-- Assigned task --
Using the records below, quote only the span that opens with the line containing "The image size is (253, 152)." and closes with the line containing "Given: Delete the Pall 1/1 packaging row", exactly and inclusively.

══ Records for the exercise ══

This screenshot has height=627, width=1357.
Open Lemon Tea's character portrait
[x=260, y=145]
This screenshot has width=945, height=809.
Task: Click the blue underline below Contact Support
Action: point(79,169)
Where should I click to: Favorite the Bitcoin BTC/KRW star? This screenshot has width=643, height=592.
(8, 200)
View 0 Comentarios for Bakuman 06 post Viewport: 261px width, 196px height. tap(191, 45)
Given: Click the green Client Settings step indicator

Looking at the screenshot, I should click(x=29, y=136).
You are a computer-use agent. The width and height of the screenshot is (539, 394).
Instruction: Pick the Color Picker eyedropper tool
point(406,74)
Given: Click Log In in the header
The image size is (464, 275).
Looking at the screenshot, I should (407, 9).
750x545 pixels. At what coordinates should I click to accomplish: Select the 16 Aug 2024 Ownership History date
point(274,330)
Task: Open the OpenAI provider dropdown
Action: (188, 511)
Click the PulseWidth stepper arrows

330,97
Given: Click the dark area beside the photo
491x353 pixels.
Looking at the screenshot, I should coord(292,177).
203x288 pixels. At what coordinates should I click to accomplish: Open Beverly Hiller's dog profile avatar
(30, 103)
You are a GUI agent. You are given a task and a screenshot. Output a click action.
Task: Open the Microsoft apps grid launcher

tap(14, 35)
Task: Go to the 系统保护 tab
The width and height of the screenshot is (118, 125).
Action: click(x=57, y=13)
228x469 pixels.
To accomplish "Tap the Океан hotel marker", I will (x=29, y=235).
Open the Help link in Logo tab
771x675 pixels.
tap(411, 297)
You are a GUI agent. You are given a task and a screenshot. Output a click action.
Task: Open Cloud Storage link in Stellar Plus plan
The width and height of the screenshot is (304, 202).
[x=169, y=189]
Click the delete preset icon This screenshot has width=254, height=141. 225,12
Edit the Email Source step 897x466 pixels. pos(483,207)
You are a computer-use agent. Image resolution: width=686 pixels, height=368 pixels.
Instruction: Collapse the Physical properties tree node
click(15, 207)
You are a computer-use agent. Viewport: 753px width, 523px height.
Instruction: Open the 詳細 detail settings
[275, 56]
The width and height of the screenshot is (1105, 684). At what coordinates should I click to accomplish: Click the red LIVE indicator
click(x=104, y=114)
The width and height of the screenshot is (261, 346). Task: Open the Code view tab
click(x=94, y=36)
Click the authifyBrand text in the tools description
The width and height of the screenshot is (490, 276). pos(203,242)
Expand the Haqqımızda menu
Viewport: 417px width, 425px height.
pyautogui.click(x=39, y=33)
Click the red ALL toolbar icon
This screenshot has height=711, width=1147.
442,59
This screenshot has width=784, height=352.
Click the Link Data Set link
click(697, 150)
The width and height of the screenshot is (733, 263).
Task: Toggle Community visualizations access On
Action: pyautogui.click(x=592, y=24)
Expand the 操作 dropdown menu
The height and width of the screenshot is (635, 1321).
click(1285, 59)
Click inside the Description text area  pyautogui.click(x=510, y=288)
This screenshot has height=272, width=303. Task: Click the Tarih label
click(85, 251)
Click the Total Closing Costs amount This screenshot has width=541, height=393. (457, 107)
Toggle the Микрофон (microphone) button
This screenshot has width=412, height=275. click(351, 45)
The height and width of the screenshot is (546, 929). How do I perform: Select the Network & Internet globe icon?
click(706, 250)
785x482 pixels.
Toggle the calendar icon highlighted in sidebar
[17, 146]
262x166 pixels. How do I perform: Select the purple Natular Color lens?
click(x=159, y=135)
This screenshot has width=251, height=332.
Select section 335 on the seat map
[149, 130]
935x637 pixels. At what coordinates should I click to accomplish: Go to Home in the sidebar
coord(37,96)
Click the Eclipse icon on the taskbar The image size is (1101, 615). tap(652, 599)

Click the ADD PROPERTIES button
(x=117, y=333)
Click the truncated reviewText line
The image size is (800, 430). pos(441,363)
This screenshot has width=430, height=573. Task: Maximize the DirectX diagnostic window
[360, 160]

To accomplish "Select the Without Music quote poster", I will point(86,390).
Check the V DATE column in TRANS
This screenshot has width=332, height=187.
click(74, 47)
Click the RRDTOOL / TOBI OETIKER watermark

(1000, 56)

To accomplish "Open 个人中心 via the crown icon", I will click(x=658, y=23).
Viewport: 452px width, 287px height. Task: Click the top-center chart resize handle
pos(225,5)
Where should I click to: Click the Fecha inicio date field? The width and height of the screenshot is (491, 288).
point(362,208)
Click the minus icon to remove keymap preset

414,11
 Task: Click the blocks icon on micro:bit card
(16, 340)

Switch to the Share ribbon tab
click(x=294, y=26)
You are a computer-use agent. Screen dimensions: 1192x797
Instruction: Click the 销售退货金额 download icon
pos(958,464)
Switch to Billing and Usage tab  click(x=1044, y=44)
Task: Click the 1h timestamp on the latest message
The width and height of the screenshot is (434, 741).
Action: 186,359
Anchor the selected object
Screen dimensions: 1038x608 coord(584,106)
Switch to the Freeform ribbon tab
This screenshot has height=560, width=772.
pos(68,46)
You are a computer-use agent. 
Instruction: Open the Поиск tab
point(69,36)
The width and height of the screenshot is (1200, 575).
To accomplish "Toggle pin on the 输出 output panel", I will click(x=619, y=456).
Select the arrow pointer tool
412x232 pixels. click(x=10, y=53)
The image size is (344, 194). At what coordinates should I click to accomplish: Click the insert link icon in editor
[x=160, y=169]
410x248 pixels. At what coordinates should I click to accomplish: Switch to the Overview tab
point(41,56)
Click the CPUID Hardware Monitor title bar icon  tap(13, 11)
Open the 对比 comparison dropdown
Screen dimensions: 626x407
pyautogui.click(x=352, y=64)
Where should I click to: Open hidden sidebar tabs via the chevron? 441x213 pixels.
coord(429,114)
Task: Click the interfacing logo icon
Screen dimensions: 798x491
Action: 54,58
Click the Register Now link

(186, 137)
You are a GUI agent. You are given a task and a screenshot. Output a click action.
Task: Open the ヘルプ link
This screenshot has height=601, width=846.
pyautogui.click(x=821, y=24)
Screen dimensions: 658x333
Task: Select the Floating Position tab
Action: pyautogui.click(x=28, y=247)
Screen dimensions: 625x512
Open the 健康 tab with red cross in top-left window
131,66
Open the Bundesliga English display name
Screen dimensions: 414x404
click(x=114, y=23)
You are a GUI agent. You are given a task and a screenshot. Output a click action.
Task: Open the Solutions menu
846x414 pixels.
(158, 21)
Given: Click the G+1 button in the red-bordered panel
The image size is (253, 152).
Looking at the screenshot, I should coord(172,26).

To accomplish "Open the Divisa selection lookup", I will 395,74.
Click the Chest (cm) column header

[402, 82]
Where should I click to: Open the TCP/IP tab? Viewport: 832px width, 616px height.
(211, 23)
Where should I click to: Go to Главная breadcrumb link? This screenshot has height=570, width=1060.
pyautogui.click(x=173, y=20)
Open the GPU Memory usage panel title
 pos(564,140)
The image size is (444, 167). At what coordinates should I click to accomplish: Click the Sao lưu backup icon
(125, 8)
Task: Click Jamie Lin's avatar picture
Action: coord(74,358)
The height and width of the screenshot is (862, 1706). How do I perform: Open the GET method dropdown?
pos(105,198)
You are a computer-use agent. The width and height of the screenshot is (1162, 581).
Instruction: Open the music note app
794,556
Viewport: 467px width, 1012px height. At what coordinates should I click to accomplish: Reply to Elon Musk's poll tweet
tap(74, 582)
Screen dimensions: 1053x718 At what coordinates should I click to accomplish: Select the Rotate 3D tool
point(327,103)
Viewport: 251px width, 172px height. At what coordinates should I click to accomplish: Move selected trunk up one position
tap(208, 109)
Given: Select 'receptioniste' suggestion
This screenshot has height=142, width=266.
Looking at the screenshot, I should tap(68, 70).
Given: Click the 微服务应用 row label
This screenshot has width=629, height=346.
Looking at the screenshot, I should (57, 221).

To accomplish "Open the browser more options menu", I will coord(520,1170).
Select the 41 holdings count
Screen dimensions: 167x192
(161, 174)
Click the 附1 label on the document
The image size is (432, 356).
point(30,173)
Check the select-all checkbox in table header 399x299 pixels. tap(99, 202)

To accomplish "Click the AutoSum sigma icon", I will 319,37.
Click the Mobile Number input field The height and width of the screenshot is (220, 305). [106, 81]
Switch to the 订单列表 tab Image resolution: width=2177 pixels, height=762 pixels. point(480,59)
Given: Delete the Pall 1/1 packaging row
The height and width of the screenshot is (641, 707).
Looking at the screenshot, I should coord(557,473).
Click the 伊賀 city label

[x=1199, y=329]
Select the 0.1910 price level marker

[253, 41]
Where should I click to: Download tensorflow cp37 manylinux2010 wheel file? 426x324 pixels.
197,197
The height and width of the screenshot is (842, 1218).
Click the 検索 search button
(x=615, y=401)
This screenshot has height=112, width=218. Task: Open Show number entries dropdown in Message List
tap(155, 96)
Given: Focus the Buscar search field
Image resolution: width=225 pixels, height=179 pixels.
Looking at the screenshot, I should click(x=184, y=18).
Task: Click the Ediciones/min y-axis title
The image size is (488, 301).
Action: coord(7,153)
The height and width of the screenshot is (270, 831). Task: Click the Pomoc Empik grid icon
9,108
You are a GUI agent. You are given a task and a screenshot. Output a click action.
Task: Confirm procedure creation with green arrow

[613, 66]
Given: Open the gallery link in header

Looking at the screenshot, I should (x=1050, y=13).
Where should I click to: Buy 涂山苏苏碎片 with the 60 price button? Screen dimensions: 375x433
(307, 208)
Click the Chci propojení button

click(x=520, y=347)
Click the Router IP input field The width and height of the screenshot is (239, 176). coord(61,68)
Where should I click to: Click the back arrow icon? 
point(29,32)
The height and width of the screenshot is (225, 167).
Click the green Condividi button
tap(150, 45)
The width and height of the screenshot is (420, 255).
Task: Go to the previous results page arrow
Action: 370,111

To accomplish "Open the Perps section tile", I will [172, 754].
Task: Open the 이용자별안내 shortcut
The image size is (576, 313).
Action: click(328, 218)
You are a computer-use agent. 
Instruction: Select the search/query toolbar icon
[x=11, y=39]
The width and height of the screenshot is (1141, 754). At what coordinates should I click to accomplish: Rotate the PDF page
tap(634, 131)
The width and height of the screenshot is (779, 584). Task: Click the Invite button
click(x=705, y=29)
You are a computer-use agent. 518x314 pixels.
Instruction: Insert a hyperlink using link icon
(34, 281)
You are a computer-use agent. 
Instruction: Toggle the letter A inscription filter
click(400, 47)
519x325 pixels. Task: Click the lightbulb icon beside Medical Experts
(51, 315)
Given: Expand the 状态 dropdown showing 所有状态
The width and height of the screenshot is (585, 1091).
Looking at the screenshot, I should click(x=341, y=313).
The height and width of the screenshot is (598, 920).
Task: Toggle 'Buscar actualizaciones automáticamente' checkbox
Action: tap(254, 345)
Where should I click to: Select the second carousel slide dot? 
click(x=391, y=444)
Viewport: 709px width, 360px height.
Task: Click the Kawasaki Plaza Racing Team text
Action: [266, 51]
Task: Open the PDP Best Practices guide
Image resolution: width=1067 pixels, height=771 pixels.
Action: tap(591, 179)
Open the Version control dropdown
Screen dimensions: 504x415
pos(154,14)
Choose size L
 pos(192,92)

═══

-- Result of the exercise --
The image size is (253, 152).
Looking at the screenshot, I should coord(172,26).

To accomplish "Open the Divisa selection lookup", I will 395,74.
Click the Chest (cm) column header

[402, 82]
Where should I click to: Open the TCP/IP tab? Viewport: 832px width, 616px height.
(211, 23)
Where should I click to: Go to Главная breadcrumb link? This screenshot has height=570, width=1060.
pyautogui.click(x=173, y=20)
Open the GPU Memory usage panel title
 pos(564,140)
The image size is (444, 167). At what coordinates should I click to accomplish: Click the Sao lưu backup icon
(125, 8)
Task: Click Jamie Lin's avatar picture
Action: coord(74,358)
The height and width of the screenshot is (862, 1706). How do I perform: Open the GET method dropdown?
pos(105,198)
You are a computer-use agent. The width and height of the screenshot is (1162, 581).
Instruction: Open the music note app
794,556
Viewport: 467px width, 1012px height. At what coordinates should I click to accomplish: Reply to Elon Musk's poll tweet
tap(74, 582)
Screen dimensions: 1053x718 At what coordinates should I click to accomplish: Select the Rotate 3D tool
point(327,103)
Viewport: 251px width, 172px height. At what coordinates should I click to accomplish: Move selected trunk up one position
tap(208, 109)
Given: Select 'receptioniste' suggestion
This screenshot has height=142, width=266.
Looking at the screenshot, I should tap(68, 70).
Given: Click the 微服务应用 row label
This screenshot has width=629, height=346.
Looking at the screenshot, I should (57, 221).

To accomplish "Open the browser more options menu", I will coord(520,1170).
Select the 41 holdings count
Screen dimensions: 167x192
(161, 174)
Click the 附1 label on the document
The image size is (432, 356).
point(30,173)
Check the select-all checkbox in table header 399x299 pixels. tap(99, 202)

To accomplish "Click the AutoSum sigma icon", I will 319,37.
Click the Mobile Number input field The height and width of the screenshot is (220, 305). [106, 81]
Switch to the 订单列表 tab Image resolution: width=2177 pixels, height=762 pixels. point(480,59)
Given: Delete the Pall 1/1 packaging row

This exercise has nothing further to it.